To conclude that consumers must stop eating quinoa because the farmers
are using the proceeds of their sales in ways that we find suboptimal seems to
be a very paternalistic judgment for people living thousands of miles away who have never lived the farmers' lives to make. Also,
which is more oppressive, paying poor farmers a fair trade price for their
crops and letting them spend it as they see fit, or reducing their income, which
they seem to be trying very hard to increase? What other options does someone growing crops
10,000 feet above sea level have to better their lives materially?
This to
me is not a moral dilemma, because there are multiple benefits and multiple
costs arising from the increase in quinoa demand. There is no moral scale on which multiple
kinds of costs and benefits can all be weighed and no moral unit by which they
can all be compared with each other.
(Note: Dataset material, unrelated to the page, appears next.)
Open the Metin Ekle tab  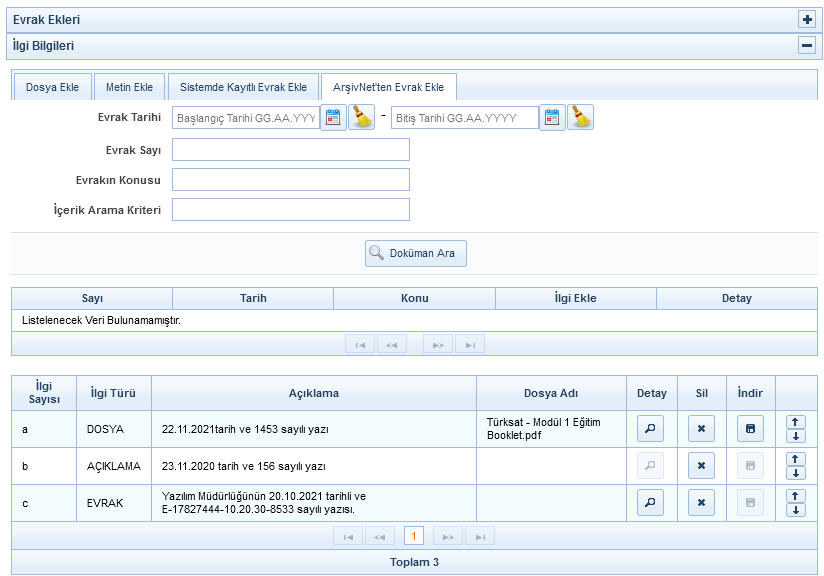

To
fit this into a simple moral prism, you have to blind yourself to some portion
of the facts, be they the costs or the benefits. And I don’t think disregard of fact is a
morally defensible stance.
Rather,
this is to me a simple story about development economics: new information
brings the developed world's attention to a commodity available in a
less-developed nation; demand goes up; supply is somewhat constrained over the
short-term, so its price goes up; and the growers in the less-developed nation
quickly get richer, which leads them to buy things they want, which for whatever
reason tends to have a high proportion of “Western” items. This isn’t the first time this has happened
in the last half-century. There seems to
be plenty of empirical evidence that this is how lots of people want to behave,
that people don't want to live forever in a life of agrarian poverty. I struggle to see how one could adamantly
claim that poor farmers would be better off getting less money for their crops,
that poverty is better for them because they will just spend the extra money suboptimally. Frankly, if that were the case, then all "fair trade" would be morally reproachable; this is just a specific example of that general theme.
Over
time, other sources of supply ought to respond to the price signal being sent
by quinoa buyers, and the resulting opportunity for profits, and a balance
should arise in supply and demand. In an
article
two months ago, NPR also reported that US farmers and grain breeders "are
making a real effort to begin growing the crop here. To date, it has been difficult and only one
farm in the Rockies has done so while some say the Andean products are much
better tasting. But now grain breeders
in the US believe they have developed some varieties better suited to the lower
altitudes of North America and a quinoa industry will soon boom". So the price signal is working, and bringing
more supply to the global market to meet the demand. If you think that quinoa prices should be
driven downward and that this will benefit South American farmers even though
they will have less money, then I guess you should be happy about this.
One
hopes that the Bolivian – Peruvian growers will make sound decisions about land
management to sustain their role in the market and also that their
health systems will effectively educate their own people on the dietary benefits
of their local crop. I imagine their own
governments, the UN and other NGO’s can
provide assistance in these respects. The
articles I have linked here contain some evidence of that going on. I could even imagine those nations imposing Pigovian taxes (fat taxes, carb taxes, etc.) on the supposedly undesirable competing foodstuffs to diminish the price differential vs. quinoa. But helping the Bolivian and Peruvian quinoa
growers to hold on to and manage improving prosperity should be the concern of
the socially conscious food consumer, not returning them to a condition of
poverty out of an overzealous sense of morality.